I've always wanted to experience life more deeply.

After years immersed in the beauty and wellness world, I kept sensing that there was more beneath the surface on an emotional, sensory, and energetic level. That feeling followed me into graduate school, where I began pursuing a Master's in Clinical Social Work, and it eventually led me back to something I'd always loved: flowers.

What started as weekly trips to my secret flower spot in Miami slowly transformed from habit into ritual. The act of choosing each stem, noticing how a particular aroma settled in my body, and creating something by hand began to do something to me. I felt calmer. Lighter. More present.

That shift led me to ask questions I couldn't stop thinking about.

Why did certain scents feel like relief in the middle of a hard day? Why did the simple act of arranging flowers make me feel held? What if flowers weren't just decorative — but communicative?
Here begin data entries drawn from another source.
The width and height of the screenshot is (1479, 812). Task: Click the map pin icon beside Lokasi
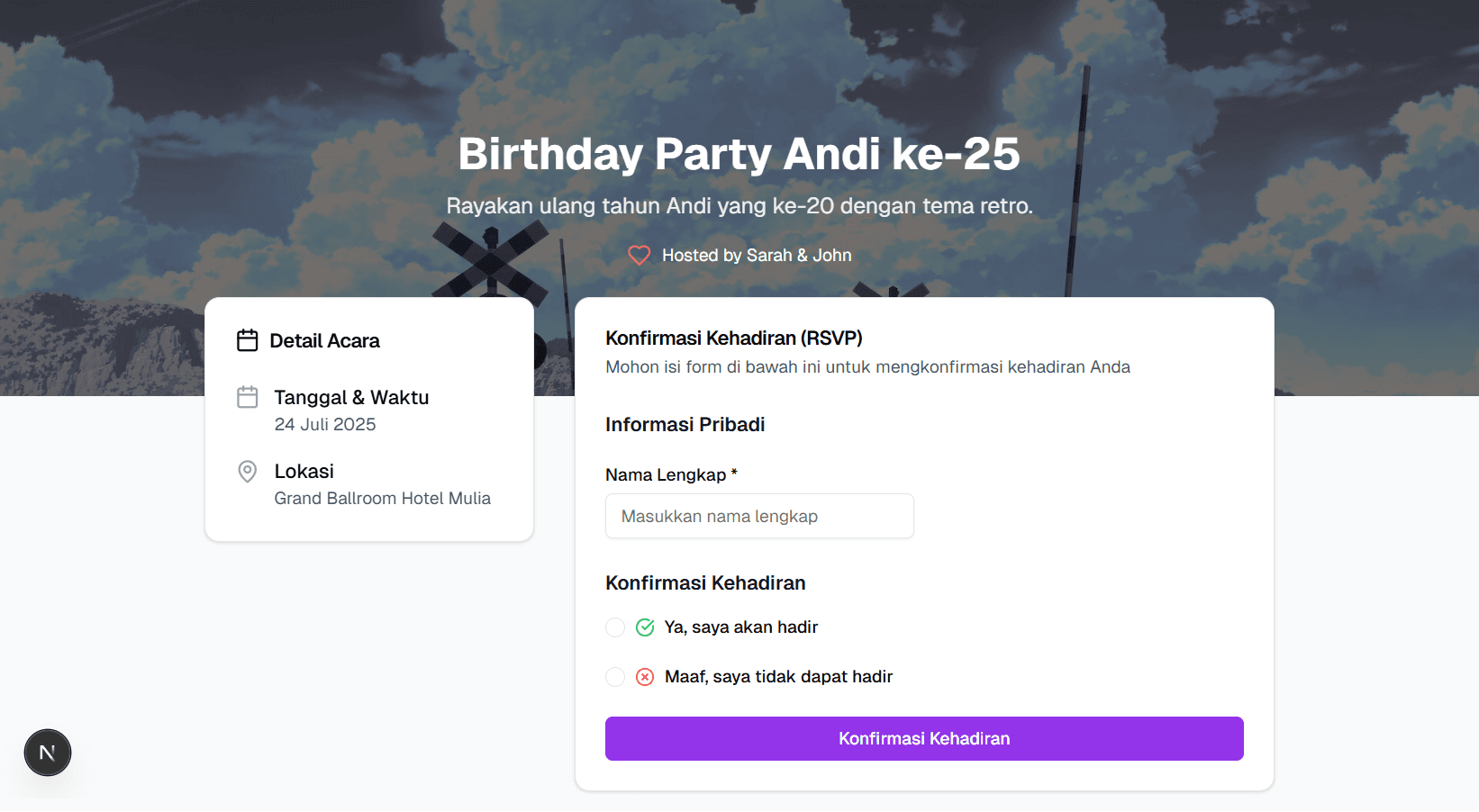pyautogui.click(x=248, y=472)
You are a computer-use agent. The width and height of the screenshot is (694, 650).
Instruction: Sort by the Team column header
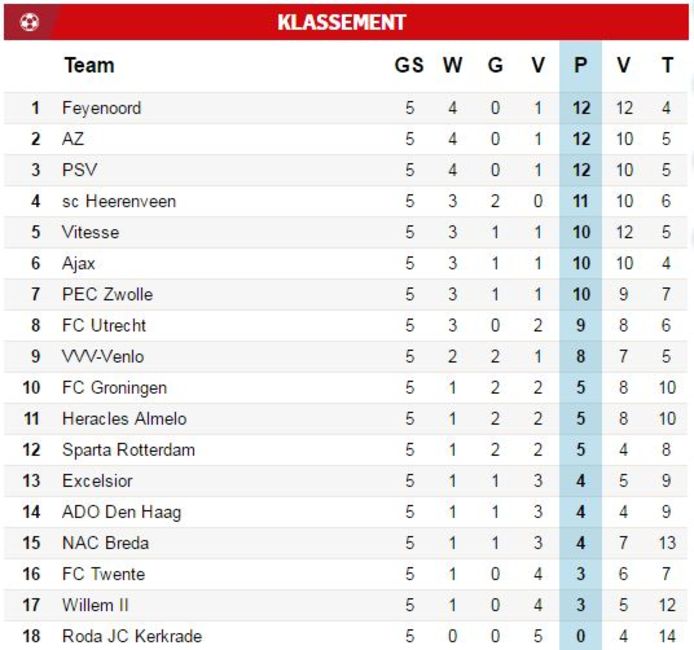tap(89, 65)
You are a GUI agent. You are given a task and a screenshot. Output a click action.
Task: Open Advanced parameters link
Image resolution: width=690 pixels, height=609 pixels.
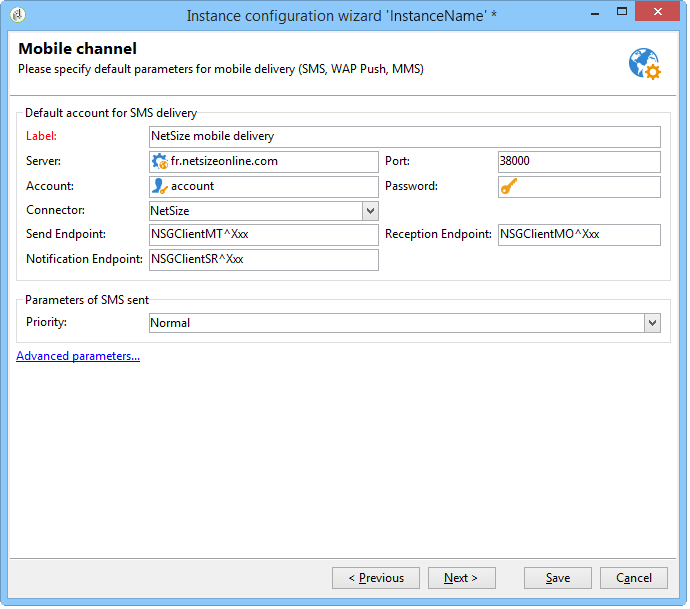coord(78,356)
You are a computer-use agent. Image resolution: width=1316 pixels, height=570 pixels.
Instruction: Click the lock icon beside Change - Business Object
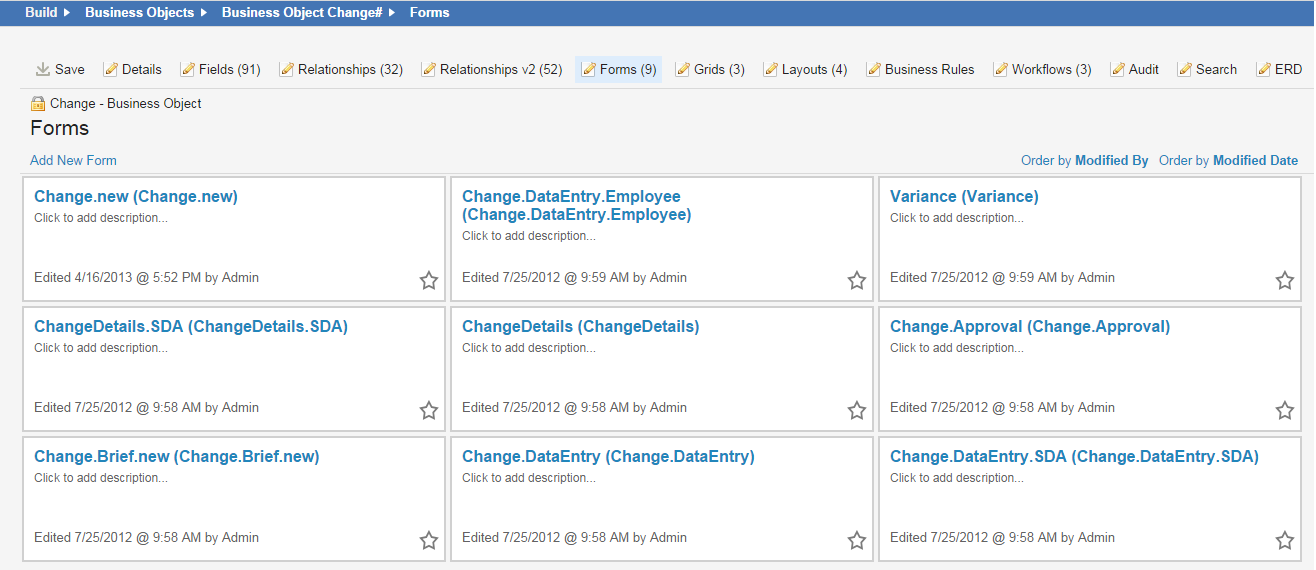(38, 104)
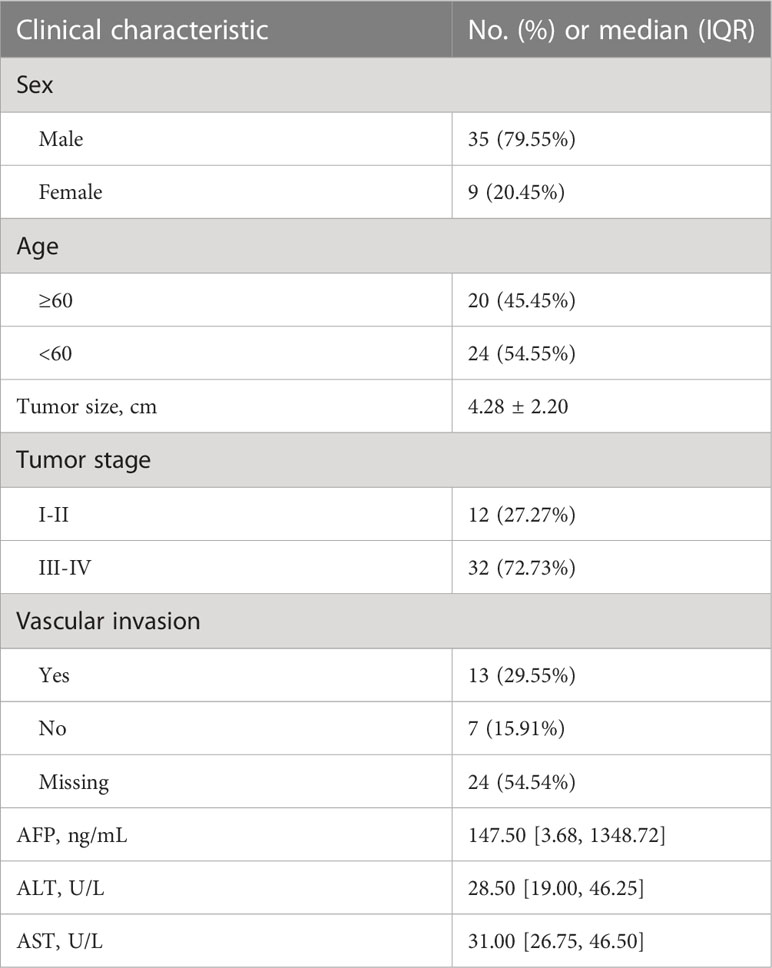
Task: Click the Female row label
Action: click(x=70, y=192)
A flower's scent isn't accidental. Each aroma is created by tiny airborne compounds released from the petals, natural signals that are designed to communicate. In nature, flowers use scent to attract what they need, repel what they don't, and release fragrance at precisely the right moment. I started to see us the same way. Every scent, every choice we make, carries a purpose.

Our sense of smell is one of the most direct lines to emotion and memory. The moment a scent reaches us, it bypasses the thinking mind and speaks directly to the nervous system, calming, triggering, shifting mood almost before we realize it's happening. Flowers have always known this. I was just beginning to.

And that's when everything clicked.

What if we took this natural language, the intention woven into every flower's aroma, and made it conscious? What if arranging flowers could become a practice of emotional expression, self-reflection, and nervous system regulation?

Bloom Haus was born from those questions.